## [Exercise details]
Which lines mention "Open"? Show each one from the listing.
· · · ·
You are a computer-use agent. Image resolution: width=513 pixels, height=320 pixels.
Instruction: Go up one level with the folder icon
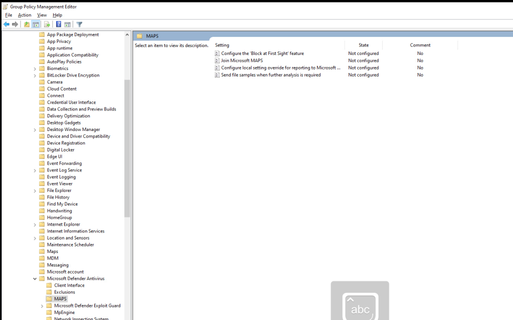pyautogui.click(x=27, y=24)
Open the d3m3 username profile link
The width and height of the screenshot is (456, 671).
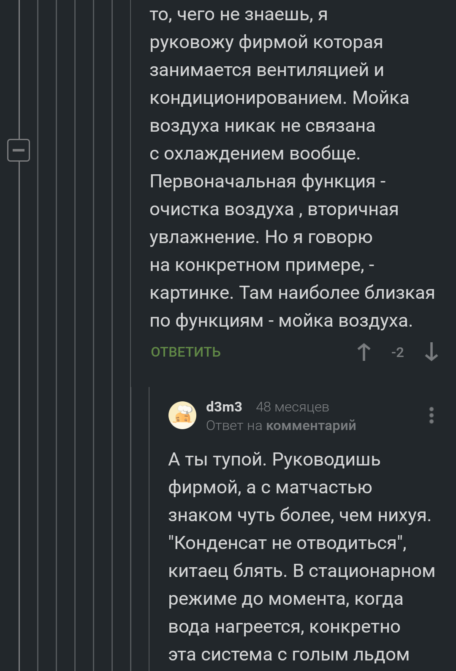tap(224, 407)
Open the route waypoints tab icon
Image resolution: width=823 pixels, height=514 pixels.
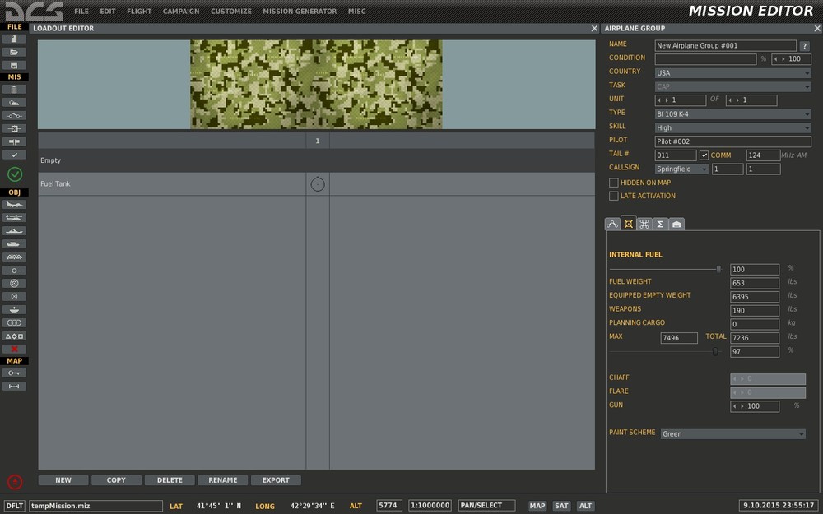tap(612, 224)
· · · ·
## [Written response]
Open the d3m3 username profile link
Open the route waypoints tab icon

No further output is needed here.